Wednesday, April 9, 2014

Into Darkness Without Fear
(The Unfathomable Depths of Love)


"Within our darkest night, you kindle a fire that never dies away, that never dies away." 
From a song of Taizé

It was the observation of a student at Compline, about midway through the St. Francis House Spring Break trip in Austin. With a quiet amazement, she noted that the Taizé service we had just shared with the UT-Austin Episcopal community had been filled with songs of alarming honesty, an honesty Brother Emmanuel had echoed by his example in conversation following the service. The songs spoke of darkness and doubt; Brother Emmanuel, too, put flesh and blood on particular challenges of the life of faith, talking openly about things like belonging, passion and sexuality, the existence of suffering, and fears of rejection, especially the fear of each person that we might, in the end, be found unworthy of love.

The student marveled at prayer not afraid of the darkness - prayer in which darkness and light are acknowledged together. Light unafraid of naming the darkness. To be a Christian is to learn to sing songs in which we dare God to find and love us in the candor of our darkest nights.

And the miracle in which we have come to believe is, God does: "Lord God, you love us, source of compassion."

Meeting the God who loves us, says Brother Emmanuel, is the joy of the silence to which we are invited in prayer: the joy of the revelation that God desires our love and that we are loved by God.

"Within our darkest night..."

Perhaps with Taizé and Spring Break on my mind, this past Sunday's gospel - the raising of Lazarus - touched me with a tenderness I had not noticed before. Initially, of course, Jesus' deliberate calm stands in unflattering contrast to the pain of those around him. Mary is too mad to come out and see Jesus. She has poured out her wealth and reputation for Jesus; her brother is dead. The bystanders, on the whole, side with Mary. While Martha is spouting credal formularies, Mary's friends foreshadow the mockery that will follow Jesus to the cross: "Could not he who opened the eyes of the blind man have kept this man from dying?" The words of Jesus' invitation to his first disciples - "Come and see" - are splashed back in his face by his mockers like hot water. 

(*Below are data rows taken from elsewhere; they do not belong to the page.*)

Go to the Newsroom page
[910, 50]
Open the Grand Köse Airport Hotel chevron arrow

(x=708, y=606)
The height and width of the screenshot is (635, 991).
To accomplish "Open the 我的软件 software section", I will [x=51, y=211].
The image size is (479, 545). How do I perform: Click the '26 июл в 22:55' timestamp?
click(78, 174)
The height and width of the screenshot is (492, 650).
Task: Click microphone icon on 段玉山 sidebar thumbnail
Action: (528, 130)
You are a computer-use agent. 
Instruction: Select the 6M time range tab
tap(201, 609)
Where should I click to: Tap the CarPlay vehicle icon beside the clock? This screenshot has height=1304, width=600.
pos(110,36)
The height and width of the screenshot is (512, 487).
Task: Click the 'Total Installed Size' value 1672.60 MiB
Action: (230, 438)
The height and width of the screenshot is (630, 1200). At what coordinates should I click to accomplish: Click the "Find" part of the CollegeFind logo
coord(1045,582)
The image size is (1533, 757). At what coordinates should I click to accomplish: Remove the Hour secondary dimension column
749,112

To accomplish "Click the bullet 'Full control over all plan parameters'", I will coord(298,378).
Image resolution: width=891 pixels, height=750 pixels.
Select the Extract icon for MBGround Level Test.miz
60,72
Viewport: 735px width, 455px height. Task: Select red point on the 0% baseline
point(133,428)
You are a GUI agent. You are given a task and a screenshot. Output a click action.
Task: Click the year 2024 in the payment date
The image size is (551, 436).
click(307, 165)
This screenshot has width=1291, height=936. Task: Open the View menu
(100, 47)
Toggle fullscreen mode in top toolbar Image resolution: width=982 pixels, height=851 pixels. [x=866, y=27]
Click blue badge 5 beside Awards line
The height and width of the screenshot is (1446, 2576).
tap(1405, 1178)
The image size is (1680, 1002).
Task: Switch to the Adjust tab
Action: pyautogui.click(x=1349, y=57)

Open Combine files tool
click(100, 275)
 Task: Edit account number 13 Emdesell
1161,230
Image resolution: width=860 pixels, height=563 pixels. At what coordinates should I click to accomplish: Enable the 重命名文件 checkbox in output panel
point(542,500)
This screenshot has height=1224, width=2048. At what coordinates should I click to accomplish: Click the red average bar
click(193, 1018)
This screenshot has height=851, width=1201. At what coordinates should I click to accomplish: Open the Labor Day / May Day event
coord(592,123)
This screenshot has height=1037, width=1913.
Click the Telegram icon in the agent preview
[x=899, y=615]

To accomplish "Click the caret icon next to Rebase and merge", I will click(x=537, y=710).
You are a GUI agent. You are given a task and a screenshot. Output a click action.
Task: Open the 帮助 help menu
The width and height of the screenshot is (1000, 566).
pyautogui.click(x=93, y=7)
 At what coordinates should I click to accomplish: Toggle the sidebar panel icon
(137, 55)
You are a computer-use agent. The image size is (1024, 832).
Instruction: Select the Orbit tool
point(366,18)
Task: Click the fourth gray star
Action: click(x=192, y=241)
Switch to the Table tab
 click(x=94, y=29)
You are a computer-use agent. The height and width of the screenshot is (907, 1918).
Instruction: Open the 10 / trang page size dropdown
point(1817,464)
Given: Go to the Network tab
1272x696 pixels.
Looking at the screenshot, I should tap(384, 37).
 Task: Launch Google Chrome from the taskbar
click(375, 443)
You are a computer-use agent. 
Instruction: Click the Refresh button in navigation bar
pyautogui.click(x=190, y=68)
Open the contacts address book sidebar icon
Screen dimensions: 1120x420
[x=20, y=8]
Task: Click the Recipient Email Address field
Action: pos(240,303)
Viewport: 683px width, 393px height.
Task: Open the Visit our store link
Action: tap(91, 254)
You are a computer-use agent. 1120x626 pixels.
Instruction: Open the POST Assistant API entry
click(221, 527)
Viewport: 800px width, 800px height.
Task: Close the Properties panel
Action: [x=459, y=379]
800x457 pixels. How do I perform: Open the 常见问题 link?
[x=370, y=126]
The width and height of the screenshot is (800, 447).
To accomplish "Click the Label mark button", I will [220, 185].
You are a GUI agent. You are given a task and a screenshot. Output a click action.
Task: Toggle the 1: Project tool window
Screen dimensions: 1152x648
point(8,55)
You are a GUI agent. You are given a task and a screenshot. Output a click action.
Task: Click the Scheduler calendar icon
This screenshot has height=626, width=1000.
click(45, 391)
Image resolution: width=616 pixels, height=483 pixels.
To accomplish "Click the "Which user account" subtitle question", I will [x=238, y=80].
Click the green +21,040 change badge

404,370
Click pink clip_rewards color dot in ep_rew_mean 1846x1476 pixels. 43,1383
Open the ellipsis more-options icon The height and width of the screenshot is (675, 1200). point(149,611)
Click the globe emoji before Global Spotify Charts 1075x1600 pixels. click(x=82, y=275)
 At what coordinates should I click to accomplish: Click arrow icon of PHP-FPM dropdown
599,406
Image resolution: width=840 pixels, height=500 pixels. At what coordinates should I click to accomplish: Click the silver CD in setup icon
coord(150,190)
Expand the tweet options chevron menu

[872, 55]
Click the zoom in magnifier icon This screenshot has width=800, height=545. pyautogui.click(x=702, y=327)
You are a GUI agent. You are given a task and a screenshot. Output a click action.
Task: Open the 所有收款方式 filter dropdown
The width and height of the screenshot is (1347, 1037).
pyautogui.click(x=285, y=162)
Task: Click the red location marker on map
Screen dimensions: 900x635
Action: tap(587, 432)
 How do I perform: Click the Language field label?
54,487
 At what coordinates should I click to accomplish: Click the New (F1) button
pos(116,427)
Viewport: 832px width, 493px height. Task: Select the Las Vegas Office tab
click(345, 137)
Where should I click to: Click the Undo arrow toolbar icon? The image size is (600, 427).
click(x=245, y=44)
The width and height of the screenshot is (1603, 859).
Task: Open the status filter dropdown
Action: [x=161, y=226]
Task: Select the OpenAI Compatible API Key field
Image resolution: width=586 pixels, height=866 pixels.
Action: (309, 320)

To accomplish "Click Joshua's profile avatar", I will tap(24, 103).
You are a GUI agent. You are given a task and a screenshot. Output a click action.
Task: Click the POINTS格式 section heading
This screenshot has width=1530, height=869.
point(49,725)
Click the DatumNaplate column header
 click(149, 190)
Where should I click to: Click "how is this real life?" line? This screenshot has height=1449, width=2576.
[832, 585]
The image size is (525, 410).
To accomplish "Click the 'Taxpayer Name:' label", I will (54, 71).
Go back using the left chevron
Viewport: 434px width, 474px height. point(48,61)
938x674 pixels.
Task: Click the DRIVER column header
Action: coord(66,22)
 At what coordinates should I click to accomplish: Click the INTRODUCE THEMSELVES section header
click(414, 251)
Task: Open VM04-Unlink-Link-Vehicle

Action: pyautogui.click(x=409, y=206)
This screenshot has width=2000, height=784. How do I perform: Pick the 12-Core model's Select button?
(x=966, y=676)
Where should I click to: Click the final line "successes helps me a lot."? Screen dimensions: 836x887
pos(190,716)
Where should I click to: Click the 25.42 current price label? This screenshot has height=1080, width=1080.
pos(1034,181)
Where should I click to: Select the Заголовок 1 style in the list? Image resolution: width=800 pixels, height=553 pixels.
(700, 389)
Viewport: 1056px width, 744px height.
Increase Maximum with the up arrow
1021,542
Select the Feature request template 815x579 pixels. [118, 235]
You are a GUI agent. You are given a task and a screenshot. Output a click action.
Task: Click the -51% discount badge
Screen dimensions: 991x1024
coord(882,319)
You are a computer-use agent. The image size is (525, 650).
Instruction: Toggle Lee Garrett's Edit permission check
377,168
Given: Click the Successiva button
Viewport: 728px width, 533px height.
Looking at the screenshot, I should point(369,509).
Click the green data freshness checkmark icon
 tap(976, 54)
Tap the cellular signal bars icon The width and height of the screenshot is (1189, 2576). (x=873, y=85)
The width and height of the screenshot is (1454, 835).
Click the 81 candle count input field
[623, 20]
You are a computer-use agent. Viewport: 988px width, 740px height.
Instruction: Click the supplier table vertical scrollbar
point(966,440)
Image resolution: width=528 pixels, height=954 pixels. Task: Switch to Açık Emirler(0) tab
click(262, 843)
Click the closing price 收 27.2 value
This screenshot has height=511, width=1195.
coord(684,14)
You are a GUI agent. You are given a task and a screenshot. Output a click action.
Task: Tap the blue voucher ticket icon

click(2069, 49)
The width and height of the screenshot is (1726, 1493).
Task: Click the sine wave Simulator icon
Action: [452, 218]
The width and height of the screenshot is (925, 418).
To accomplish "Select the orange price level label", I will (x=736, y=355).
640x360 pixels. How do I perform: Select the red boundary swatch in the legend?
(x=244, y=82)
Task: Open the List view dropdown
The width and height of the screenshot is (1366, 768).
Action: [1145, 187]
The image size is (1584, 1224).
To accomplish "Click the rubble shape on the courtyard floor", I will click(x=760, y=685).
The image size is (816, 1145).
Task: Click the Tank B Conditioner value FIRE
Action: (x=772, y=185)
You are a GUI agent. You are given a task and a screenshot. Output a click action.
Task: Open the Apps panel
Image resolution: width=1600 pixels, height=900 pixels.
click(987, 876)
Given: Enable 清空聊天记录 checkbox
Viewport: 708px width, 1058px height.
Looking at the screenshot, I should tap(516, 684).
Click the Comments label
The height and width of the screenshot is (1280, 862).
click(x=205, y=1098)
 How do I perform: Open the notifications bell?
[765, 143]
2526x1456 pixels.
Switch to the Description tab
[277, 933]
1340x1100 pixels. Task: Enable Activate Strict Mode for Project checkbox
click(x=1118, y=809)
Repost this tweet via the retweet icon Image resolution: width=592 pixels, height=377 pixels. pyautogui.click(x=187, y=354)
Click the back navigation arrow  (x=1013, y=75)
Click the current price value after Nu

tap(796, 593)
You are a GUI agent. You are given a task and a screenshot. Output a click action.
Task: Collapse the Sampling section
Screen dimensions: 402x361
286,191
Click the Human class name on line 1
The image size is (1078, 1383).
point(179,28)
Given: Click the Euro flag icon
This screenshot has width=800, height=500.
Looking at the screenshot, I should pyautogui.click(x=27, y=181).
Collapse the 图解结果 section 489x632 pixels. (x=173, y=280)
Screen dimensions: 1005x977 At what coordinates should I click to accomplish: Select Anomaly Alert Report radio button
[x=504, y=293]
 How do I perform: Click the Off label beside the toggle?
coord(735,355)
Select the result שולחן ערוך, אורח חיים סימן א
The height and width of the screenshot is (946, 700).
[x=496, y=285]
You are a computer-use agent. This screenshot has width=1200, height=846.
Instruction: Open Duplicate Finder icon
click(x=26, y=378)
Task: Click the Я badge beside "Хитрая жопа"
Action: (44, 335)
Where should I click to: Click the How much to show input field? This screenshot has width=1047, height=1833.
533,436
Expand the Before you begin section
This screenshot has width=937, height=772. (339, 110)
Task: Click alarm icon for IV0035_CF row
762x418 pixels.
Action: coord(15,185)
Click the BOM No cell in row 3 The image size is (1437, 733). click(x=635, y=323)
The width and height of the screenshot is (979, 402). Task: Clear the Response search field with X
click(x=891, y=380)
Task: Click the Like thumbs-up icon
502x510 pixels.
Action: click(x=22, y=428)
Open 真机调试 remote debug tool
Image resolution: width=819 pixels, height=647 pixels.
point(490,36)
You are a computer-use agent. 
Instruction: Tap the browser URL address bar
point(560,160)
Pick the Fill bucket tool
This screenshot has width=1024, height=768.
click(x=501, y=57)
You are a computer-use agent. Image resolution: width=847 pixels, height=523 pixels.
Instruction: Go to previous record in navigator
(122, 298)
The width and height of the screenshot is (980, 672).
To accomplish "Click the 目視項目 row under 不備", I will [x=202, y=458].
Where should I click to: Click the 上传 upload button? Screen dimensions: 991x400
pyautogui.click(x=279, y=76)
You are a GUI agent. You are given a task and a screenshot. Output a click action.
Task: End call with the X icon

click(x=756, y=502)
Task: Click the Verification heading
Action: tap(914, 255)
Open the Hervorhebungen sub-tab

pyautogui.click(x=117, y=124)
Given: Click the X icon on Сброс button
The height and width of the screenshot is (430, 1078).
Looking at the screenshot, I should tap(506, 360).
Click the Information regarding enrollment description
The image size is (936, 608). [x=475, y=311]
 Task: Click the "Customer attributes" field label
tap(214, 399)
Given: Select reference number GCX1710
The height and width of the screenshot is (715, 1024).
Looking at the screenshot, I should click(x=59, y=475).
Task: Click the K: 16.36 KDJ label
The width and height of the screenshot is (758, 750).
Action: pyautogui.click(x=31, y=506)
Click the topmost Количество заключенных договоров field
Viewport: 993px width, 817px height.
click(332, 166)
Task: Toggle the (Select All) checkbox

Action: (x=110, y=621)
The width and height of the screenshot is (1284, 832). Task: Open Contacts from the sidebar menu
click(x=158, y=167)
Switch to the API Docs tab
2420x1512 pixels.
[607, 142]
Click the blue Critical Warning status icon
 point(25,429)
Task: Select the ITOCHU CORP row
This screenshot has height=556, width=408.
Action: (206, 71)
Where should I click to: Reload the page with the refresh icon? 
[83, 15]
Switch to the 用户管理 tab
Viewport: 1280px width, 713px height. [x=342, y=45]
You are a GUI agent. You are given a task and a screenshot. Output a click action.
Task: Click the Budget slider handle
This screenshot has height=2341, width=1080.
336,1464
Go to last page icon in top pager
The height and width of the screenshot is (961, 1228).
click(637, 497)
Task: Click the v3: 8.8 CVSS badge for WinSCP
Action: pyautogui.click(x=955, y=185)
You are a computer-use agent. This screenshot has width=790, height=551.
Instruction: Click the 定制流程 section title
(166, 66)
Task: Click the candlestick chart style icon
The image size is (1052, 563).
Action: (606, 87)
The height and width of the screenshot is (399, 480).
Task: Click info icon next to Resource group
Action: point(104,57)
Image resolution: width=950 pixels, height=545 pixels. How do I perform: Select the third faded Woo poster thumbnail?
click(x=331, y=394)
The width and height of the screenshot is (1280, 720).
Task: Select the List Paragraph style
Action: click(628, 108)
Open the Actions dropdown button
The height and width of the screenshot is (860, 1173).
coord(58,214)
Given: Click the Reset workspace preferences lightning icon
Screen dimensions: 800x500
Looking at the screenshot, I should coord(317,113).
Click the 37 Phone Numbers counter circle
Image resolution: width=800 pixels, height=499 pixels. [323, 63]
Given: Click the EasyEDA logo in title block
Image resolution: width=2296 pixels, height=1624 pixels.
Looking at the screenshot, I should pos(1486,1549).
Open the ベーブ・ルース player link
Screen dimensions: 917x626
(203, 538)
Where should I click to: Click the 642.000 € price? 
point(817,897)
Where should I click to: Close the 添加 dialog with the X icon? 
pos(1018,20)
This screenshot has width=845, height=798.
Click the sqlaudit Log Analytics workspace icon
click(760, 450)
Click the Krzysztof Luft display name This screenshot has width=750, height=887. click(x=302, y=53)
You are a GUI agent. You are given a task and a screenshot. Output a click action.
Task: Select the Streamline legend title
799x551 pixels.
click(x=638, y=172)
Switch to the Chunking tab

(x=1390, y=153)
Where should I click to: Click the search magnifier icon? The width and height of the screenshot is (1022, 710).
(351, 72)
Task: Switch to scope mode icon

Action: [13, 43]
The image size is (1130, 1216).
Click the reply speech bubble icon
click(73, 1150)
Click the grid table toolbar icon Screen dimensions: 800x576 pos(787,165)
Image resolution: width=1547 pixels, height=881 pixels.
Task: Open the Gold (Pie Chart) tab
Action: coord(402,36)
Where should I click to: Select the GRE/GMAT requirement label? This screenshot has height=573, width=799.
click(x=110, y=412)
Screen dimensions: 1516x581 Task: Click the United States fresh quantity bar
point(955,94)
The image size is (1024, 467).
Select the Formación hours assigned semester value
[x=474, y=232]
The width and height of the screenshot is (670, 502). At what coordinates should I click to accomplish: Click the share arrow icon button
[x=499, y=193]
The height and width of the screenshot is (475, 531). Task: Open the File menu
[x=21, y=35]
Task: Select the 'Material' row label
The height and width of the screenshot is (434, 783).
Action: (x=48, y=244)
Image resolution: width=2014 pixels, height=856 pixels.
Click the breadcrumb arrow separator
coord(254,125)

But then, overlooking the intent of their barb, Jesus surprisingly does what they ask: he comes and sees. He follows them into their darkness and doubts. And there, from that place, he calls forth new life.

Of course, the darkness of despair - or cynicism - can come from many places, not only from within oneself. Which is to say that sometimes we feel the "our" more nearly than others. Sometimes we may, as Brother Emmanuel suggested, struggle to love ourselves, but the struggle to love the world and others can be every bit as real and difficult. In every case, the confidence that Christ will meet us in whatever darkness with the possibility of the new life we did not expect is the same. Everywhere we discover the possibility of joy where hope for joy had been abandoned. So Brother Roger writes in The Rule of Taizé that God has made it possible for us to follow the One who follows us into darkness without fear; that we have been invited into joyful imitation of Christ:
Purity of heart can only be lived in spontaneous and joyful forgetting of self, in order to lay down one’s life for those one loves. And this self-giving involves consenting to one’s feelings being often wounded. There is no friendship without the purification of suffering. There is no love of one’s neighbour without the cross. The cross alone makes known the unfathomable depths of love.